| Période de fabrication : 1875-1899 | Fabricant : Prugnaud | |
| Domaines : Chimie | Sous-domaines : Chimie organique | |
| Organisme : Université Catholique de l'Ouest | Ville : Angers | |
| Modèle : à réverbère | Matériaux : Terre, Fer |
Description
Le fourneau à réverbère est fabriqué en terre réfractaire et comporte deux parties: un fourneau à bassine surmonté d'un dôme. La partie basse, le fourneau à bassine a la forme d'un cylindre évasé vers le haut. Une grille mobile en terre le divise horizontalement en deux parties inégales. La partie supérieure, la plus grande, constitue le foyer où brûle le charbon qui est manipulé avec une pince à charbon. La partie inférieure est le cendrier qui reçoit les cendres tombant du foyer; elle comporte une petite ouverture rectangulaire qu'il est possible d'obturer plus ou moins par un bouchon en terre réfractaire permettant ainsi de régler l'arrivée d'air pour favoriser la combustion. Un support triangulaire en fer repose dans des encoches prévues dans la partie haute du fourneau, il sert à poser l'appareil que l'on souhaite chauffer. Sur les côtés des oreilles permettent le déplacement facile de l'appareil. La partie haute, le dôme, s'adapte sur le fourneau à bassine et comporte également des oreilles pour le déplacement; en façade une ouverture arrondie peut être fermée par un bouchon en terre réfrataire. Le sommet du dôme est muni d'une ouverture circulaire pour poser une cheminée en tôle. L'appareil était cerclé par des bandes de tôle qui empêchaient la dislocation du four même s'il était fendu sous l'action de la chaleur, il ne reste que les marques sur le fourneau.
Utilisation
Ce type de fourneau était utilisé aussi bien en recherche que pour les travaux pratiques.
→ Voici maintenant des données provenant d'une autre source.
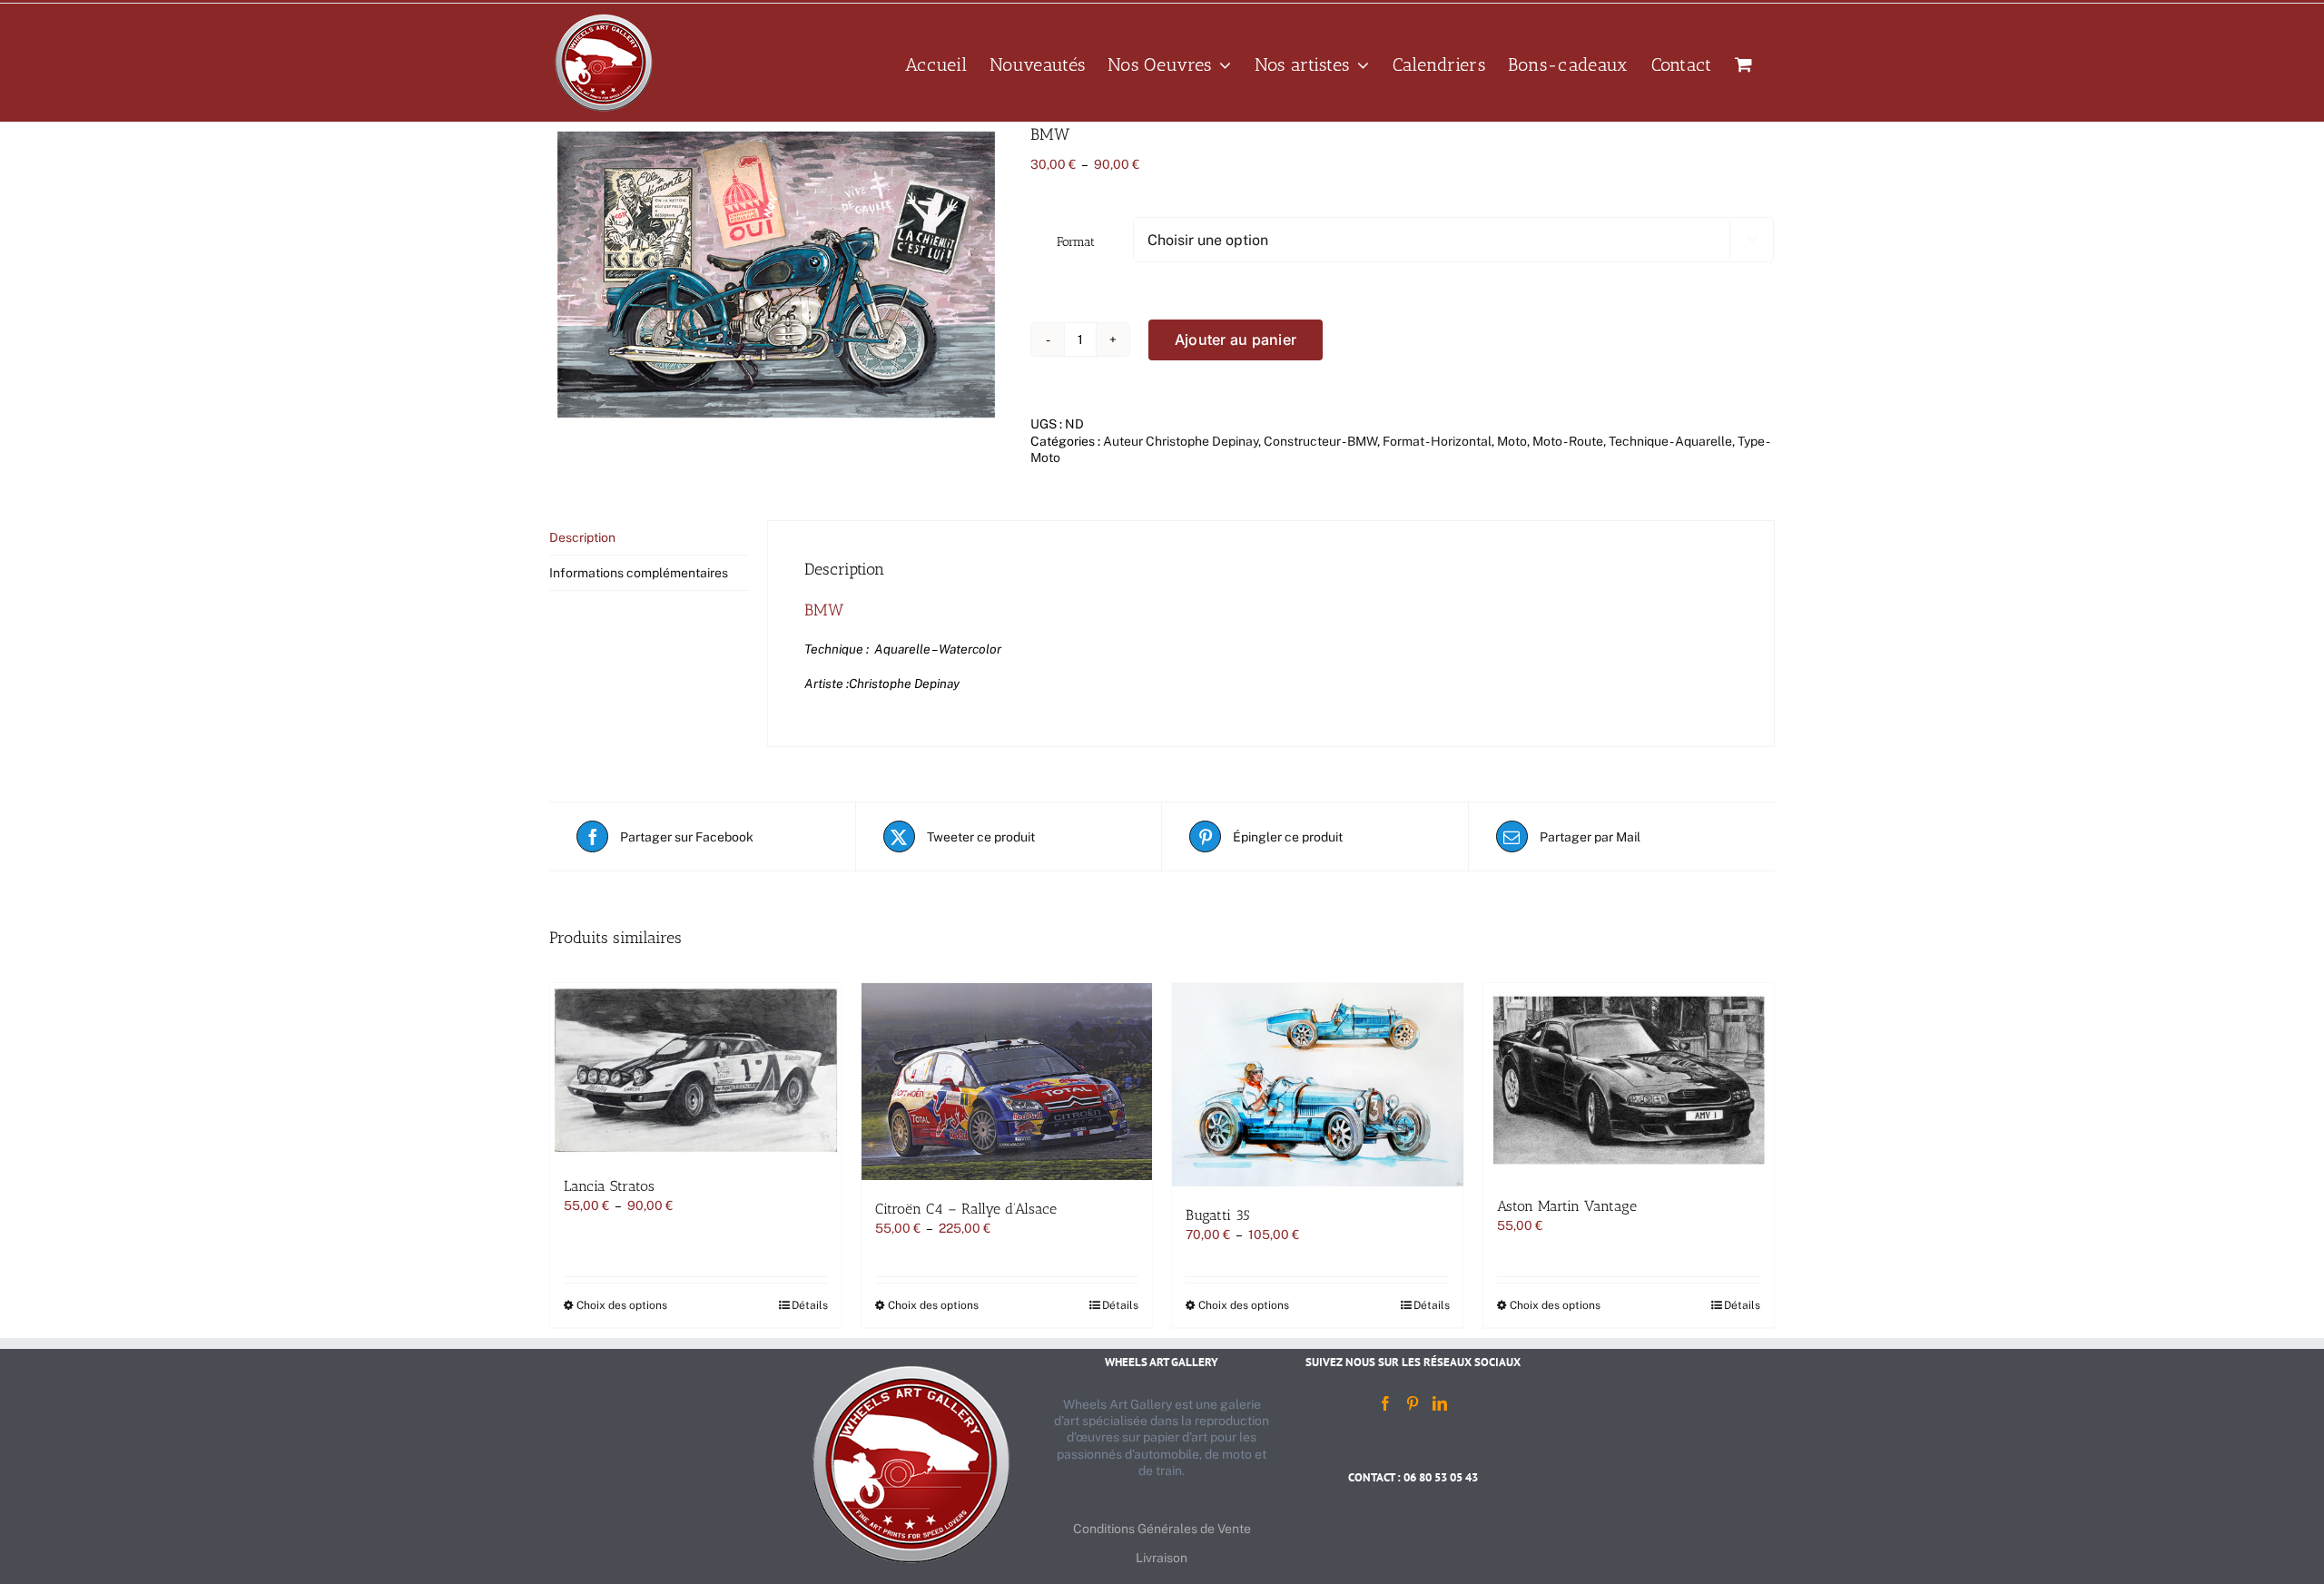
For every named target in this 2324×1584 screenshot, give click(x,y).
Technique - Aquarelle (1670, 441)
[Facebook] (1385, 1403)
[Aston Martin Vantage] (1629, 1080)
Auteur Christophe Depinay (1180, 441)
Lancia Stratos (609, 1186)
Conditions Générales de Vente (1162, 1528)
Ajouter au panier (1235, 339)
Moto (1512, 441)
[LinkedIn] (1440, 1403)
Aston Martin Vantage (1567, 1206)
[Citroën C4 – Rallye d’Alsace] (1007, 1081)
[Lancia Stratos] (696, 1070)
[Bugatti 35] (1317, 1084)
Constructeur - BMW (1320, 441)
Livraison (1161, 1557)
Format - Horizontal (1437, 441)
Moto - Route (1567, 441)
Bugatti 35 (1218, 1215)
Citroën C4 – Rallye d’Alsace (966, 1208)
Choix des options (621, 1305)
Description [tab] (582, 537)
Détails (810, 1305)
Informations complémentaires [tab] (638, 573)
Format (1076, 242)
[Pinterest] (1412, 1403)
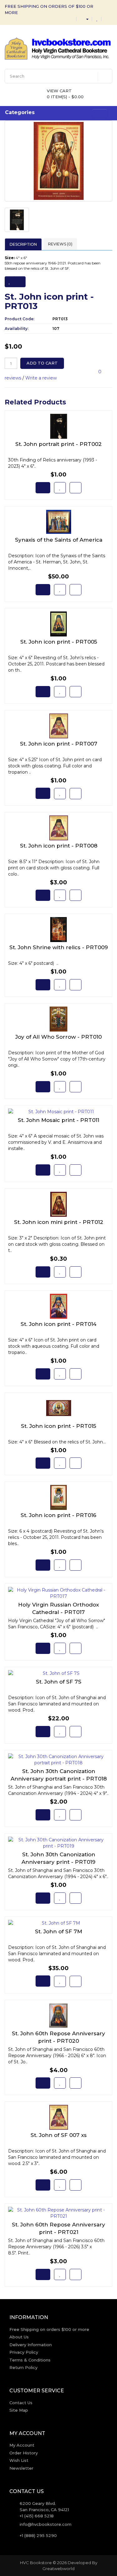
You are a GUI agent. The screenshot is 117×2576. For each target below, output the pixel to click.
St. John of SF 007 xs (59, 2135)
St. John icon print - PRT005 (58, 642)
Avant l'utilisation du gaz à partir du 1860, puis plus tard de l'électricité, la combustion du charbon de bois était le seul moyen de chauffage utilisé dans les laboratoires. Les fours à charbon étaient encore utilisés à la fin du XIXème siècle. Le charbon de bois placé dans le foyer était enflammé et la combustion régulée en ouvrant plus ou moins la trappe du cendrier. Comme la combustion du charbon se faisait mal, il pouvait se former du monoxyde carbone, aussi convenait-il d'utiliser ces appareils dans des hottes convenablement ventilées. Le dôme a pour but de concentrer la chaleur à l'intérieur du fourneau et cela permet d'obtenir des températures plus élevées que dans un fourneau ouvert. L'objet à chauffer, creuset ou cornue en réfractaire est placé à l'intérieur du dôme, il était manipulé avec une pince à creuset.
Les fourneaux à charbon que possède l'Université Catholique ont dû être achetés vers 1877-1880 lors de l'ouverture de la Faculté des Sciences.